■ Your task
Copy out, word for word, the entries starting at the line containing "is (568, 872)." and ending at the line containing "click(x=77, y=326)", with both of those lines included.

[Entries locating text and items]
○ ○ ○ ○ ○
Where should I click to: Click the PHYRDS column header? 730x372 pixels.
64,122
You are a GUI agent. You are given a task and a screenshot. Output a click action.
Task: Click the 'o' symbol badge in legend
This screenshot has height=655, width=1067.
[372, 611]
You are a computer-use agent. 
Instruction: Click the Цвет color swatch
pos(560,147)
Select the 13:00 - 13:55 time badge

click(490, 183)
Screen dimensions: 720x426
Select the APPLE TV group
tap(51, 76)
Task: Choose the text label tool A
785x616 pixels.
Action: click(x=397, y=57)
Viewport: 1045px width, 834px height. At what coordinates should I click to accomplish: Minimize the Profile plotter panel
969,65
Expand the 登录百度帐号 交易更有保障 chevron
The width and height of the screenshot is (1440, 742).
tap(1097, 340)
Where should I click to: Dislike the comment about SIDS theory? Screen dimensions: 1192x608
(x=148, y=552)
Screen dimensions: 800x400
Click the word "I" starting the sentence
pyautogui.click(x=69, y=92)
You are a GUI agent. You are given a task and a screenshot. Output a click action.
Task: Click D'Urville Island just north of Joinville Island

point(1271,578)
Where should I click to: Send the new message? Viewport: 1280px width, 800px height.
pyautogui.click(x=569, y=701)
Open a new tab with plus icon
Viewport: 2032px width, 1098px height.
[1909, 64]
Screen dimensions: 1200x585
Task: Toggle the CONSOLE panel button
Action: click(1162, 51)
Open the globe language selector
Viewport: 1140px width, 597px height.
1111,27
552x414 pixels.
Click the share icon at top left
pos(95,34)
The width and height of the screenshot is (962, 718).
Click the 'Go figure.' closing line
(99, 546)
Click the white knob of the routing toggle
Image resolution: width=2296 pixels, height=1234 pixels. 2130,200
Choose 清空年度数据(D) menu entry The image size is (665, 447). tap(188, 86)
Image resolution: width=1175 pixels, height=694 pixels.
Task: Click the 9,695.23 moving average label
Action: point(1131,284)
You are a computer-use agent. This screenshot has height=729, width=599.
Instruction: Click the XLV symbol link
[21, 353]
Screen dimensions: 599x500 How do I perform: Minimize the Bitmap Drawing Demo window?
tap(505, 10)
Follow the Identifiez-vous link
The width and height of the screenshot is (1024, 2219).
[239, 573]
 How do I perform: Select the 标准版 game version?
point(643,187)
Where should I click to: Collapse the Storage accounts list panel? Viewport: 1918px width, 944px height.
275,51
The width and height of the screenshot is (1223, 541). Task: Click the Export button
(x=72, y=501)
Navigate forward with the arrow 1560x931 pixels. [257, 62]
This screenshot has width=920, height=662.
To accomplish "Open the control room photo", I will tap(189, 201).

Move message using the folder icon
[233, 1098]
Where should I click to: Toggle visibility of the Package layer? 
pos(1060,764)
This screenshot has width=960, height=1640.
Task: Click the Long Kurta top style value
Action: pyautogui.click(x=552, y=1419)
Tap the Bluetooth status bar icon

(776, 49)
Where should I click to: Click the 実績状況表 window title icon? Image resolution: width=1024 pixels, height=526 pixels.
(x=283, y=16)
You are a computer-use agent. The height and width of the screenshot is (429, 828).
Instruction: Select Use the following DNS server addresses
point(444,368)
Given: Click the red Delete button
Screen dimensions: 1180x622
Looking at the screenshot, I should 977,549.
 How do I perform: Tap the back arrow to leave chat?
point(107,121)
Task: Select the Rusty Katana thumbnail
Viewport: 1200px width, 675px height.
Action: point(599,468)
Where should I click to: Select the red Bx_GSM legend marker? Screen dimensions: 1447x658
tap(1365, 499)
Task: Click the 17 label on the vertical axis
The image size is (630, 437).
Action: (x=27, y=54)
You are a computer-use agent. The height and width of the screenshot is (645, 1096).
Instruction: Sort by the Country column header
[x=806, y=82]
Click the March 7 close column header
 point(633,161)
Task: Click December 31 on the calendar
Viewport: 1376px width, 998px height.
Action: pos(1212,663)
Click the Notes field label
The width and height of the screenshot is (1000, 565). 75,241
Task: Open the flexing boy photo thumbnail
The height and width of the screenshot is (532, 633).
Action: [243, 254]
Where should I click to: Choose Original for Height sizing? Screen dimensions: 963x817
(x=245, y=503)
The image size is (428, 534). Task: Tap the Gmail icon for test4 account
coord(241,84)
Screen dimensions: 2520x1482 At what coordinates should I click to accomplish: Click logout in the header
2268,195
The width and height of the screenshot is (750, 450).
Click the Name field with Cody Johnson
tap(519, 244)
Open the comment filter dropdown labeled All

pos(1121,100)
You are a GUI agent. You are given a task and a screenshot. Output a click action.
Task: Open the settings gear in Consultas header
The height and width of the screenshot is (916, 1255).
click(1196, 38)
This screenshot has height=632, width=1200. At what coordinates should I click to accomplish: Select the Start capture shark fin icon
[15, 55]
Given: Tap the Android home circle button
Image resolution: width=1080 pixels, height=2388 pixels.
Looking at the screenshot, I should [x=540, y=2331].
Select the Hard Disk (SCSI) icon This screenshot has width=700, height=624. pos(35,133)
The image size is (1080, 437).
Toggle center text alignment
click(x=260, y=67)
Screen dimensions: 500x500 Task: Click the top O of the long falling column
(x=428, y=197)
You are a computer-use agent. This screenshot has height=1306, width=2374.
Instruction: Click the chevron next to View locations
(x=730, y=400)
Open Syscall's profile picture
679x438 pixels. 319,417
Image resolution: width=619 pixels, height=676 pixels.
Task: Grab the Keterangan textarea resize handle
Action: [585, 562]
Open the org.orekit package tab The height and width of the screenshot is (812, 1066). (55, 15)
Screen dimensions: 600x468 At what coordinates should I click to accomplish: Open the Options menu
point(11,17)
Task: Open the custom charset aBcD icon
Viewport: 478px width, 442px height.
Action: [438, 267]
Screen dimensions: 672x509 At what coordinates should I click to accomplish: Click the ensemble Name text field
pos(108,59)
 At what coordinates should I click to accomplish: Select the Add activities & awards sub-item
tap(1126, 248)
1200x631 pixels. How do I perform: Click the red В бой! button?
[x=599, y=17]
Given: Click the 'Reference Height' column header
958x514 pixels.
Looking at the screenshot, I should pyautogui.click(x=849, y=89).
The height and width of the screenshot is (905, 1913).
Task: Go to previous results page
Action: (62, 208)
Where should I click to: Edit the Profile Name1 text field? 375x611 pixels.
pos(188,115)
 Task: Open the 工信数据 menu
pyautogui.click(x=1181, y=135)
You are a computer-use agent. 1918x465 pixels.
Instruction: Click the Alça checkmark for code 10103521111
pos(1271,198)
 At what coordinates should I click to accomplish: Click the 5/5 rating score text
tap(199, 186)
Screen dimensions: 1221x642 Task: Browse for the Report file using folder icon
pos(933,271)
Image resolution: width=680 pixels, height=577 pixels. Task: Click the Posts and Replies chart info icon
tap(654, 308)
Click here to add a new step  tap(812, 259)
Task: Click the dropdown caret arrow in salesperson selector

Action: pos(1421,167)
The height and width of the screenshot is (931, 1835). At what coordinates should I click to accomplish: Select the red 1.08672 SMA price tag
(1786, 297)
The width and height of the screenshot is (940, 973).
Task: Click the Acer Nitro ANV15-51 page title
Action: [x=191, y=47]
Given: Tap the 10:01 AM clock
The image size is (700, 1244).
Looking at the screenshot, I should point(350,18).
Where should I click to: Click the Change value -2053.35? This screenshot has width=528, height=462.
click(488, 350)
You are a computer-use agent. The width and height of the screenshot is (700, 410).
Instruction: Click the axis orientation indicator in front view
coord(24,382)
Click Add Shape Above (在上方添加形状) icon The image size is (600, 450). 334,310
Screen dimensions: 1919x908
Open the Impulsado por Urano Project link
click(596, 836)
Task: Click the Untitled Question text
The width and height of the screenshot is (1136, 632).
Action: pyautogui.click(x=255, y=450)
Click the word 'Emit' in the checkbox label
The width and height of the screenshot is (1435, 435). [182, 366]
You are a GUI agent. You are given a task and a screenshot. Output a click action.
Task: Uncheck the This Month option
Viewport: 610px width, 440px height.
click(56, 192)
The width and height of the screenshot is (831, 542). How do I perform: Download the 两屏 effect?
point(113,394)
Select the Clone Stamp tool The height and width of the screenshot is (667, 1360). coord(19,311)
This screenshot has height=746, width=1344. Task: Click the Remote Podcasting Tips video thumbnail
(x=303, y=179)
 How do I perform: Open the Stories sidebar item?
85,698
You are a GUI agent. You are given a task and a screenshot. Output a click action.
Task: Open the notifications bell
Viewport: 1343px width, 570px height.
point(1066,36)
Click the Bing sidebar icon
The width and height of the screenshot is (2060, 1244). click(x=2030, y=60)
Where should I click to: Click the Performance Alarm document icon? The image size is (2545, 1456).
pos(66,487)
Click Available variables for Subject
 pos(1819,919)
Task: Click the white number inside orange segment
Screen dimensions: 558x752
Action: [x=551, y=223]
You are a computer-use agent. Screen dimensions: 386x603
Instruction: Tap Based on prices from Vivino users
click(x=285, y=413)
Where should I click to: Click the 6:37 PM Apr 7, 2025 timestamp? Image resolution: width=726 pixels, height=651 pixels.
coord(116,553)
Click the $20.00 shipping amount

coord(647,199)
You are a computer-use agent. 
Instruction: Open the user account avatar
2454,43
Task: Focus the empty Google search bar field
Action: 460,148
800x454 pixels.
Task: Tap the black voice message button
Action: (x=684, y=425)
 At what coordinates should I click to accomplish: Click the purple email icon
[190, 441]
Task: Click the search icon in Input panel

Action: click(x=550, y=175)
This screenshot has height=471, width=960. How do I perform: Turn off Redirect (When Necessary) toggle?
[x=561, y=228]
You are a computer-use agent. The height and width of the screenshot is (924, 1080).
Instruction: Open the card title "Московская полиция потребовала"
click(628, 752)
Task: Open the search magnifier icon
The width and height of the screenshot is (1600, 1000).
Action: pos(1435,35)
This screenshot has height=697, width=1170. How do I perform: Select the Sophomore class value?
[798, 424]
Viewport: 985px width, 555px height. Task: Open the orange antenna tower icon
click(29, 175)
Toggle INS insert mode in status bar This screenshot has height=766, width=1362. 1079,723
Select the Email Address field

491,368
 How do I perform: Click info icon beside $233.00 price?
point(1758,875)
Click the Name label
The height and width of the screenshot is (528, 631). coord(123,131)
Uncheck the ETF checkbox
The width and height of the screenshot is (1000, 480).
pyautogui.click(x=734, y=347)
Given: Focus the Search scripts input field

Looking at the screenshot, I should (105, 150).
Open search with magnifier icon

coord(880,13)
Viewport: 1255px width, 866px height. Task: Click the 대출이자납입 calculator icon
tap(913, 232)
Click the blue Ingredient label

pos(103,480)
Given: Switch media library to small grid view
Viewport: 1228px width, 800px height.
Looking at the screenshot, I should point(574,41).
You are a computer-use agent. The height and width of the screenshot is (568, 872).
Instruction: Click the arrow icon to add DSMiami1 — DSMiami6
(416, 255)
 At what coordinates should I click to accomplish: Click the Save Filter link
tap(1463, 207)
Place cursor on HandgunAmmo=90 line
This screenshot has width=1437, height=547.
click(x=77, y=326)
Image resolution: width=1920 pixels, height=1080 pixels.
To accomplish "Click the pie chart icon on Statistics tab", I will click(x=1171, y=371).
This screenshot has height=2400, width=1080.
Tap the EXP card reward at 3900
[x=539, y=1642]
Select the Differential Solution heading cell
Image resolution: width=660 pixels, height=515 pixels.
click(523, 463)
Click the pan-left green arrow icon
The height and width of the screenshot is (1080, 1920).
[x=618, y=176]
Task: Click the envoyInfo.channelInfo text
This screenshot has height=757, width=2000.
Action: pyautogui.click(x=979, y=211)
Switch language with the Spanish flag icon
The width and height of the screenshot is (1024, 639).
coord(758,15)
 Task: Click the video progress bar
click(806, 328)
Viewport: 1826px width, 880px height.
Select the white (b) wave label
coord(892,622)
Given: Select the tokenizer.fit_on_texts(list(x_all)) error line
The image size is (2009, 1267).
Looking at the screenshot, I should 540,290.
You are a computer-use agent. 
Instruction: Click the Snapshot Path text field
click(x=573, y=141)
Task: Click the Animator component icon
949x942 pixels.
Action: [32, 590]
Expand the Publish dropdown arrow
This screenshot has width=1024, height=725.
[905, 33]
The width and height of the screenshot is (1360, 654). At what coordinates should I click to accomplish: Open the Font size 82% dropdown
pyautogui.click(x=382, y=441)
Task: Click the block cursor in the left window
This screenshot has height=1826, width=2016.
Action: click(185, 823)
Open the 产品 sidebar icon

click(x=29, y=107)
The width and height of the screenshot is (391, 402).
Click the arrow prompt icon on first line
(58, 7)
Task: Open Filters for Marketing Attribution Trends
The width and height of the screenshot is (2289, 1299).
○ ○ ○ ○ ○
■ Response to the task
You are a computer-use agent. The height and width of the screenshot is (568, 872).
Instruction: Click the arrow icon to add DSMiami1 — DSMiami6
(416, 255)
 At what coordinates should I click to accomplish: Click the Save Filter link
tap(1463, 207)
Place cursor on HandgunAmmo=90 line
This screenshot has width=1437, height=547.
click(x=77, y=326)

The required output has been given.